■ **Supplied passage**
Atreyee Poddar
Zakaria Street during Ramadan is loud, smoky, crowded and chaotic. Smoke curls into the night air, skewers hiss like they’re gossiping, and everyone is waiting for that first bite after sundown. If you’re walking in hungry, you’re doing it right.
The moment the fast breaks, the grills go into overdrive. Plates fly out, conversations get louder and strangers share tables. Smoke sticks to your clothes but you won’t even mind. Pro tip: go before iftar to watch the build-up, but eat right after. The kebabs are freshest, the energy is electric, and for a few hours, this narrow Kolkata lane feels like the centre of the universe. Here’s your hit list.
This is the one people argue about. Minced meat wrapped tight with thread so it holds shape on the grill, slow-cooked over charcoal until smoky, juicy, borderline indecent. The thread comes off before serving, obviously. What you’re left with is a kebab that tastes like patience and fire. Eat it hot. No photoshoot, no delay.
Offal is not for the timid. Kidney (khiri) and liver (kaleji) grilled fast and furious, spiced hard, finished with a squeeze of lime. Metallic, rich, unapologetic. This is old-school Ramadan eating — protein-dense, deeply satisfying, and gone in three bites. If you think you don’t like organ meat, this stall might change your mind.

■ **Information given**
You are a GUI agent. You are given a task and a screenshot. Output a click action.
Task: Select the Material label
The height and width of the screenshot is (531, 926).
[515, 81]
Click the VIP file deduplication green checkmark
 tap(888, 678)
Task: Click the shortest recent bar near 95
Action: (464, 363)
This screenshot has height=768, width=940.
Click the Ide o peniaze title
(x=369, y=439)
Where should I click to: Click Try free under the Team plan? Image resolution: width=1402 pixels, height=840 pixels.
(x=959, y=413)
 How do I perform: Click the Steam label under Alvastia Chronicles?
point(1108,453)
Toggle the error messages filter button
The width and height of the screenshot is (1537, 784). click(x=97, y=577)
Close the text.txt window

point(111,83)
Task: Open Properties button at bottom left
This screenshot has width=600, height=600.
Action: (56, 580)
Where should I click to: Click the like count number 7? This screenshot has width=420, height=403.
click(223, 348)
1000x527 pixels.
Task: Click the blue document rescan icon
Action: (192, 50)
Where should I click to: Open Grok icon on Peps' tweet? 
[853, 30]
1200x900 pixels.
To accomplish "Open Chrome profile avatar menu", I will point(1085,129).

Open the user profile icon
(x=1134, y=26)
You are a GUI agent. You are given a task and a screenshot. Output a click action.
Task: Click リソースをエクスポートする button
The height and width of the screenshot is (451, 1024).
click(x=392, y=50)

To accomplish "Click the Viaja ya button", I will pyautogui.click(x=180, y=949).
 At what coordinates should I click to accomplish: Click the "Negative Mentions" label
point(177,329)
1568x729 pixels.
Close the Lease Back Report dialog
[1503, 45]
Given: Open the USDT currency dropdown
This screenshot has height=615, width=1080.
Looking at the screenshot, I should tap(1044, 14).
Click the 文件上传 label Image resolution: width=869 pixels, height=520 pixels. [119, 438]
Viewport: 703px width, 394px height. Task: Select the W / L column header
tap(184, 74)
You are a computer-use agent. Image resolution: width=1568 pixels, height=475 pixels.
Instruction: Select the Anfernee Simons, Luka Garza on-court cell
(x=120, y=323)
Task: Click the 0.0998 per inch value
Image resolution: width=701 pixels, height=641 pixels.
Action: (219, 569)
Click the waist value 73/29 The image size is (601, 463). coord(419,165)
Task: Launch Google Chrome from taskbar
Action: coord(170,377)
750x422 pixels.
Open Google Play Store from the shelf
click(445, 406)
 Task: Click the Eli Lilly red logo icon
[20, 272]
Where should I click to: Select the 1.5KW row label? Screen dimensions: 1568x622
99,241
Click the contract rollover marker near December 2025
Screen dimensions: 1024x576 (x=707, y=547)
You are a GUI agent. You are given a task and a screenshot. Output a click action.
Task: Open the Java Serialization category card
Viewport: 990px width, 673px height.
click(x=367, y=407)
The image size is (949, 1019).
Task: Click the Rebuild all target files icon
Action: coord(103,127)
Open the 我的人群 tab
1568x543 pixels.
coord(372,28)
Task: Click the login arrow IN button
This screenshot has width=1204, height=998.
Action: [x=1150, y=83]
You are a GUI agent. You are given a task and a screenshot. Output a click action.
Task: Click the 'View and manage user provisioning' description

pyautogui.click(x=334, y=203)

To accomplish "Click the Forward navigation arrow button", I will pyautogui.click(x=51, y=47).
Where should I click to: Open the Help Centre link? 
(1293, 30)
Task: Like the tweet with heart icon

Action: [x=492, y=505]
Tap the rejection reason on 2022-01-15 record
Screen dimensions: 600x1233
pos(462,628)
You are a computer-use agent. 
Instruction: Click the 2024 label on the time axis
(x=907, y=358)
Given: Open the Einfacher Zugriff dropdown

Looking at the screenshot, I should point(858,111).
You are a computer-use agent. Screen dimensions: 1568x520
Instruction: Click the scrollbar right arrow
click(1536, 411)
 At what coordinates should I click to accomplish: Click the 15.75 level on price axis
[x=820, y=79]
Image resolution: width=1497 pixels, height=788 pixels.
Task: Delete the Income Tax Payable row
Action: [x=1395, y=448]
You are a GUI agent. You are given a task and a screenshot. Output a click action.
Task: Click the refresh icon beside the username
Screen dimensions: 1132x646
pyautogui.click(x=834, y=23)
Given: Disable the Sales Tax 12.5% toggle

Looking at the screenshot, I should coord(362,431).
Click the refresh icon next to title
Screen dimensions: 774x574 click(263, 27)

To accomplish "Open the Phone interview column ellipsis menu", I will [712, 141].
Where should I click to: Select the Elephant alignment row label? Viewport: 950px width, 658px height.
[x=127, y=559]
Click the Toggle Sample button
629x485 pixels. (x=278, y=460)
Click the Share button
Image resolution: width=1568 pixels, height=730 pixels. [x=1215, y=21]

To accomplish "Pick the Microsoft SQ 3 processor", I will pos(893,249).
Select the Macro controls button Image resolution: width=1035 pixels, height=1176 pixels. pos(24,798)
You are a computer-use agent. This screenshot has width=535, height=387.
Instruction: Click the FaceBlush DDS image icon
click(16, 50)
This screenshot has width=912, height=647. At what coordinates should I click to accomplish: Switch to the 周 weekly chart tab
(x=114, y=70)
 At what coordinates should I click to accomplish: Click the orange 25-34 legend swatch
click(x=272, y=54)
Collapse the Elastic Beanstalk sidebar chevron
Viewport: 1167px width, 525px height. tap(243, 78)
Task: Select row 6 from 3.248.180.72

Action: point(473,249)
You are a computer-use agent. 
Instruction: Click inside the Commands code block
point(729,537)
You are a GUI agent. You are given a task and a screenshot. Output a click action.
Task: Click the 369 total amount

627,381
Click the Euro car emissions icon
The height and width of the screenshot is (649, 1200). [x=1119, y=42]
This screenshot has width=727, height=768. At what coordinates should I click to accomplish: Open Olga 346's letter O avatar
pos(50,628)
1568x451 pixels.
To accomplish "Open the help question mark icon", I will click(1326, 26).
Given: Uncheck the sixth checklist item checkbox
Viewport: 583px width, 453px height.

■ **Using the information**
1. Decide whether each statement agrees with the Zakaria Street piece, answering yes or no and quoting the deciding words: (a) the thread is taken off the kebab before it is served; (b) the text advises eating before iftar; (c) the kidney and liver are finished with lime.
2. Proceed with the Zakaria Street piece, picking up after its last sentence.
The lines are unrelated to the text.

■ **Answers in order**
1.
(a) Yes: "The thread comes off before serving, obviously."
(b) No: "go before iftar to watch the build-up, but eat right after."
(c) Yes: "finished with a squeeze of lime."

2.
After all that spice and smoke, malai boti is the soft-spoken diplomat. Cream, mild heat, tender chicken that practically folds under your teeth. It’s the kebab you recommend to the friend who claims “I can’t handle spicy food” and then ends up ordering seconds.
Sufia is where you sit down for a minute and let the chaos swirl around you. Their mutton kebabs are robust, spice-forward, and deeply Mughlai. Pair it with haleem during Ramadan and you’ve basically signed up for a food coma.
Dilli 6 leans into creamy Afghani marinades and heavier spice blends that is slightly different from the classic Kolkata profile. It’s for when you don't want to rush but sit and savour each bite.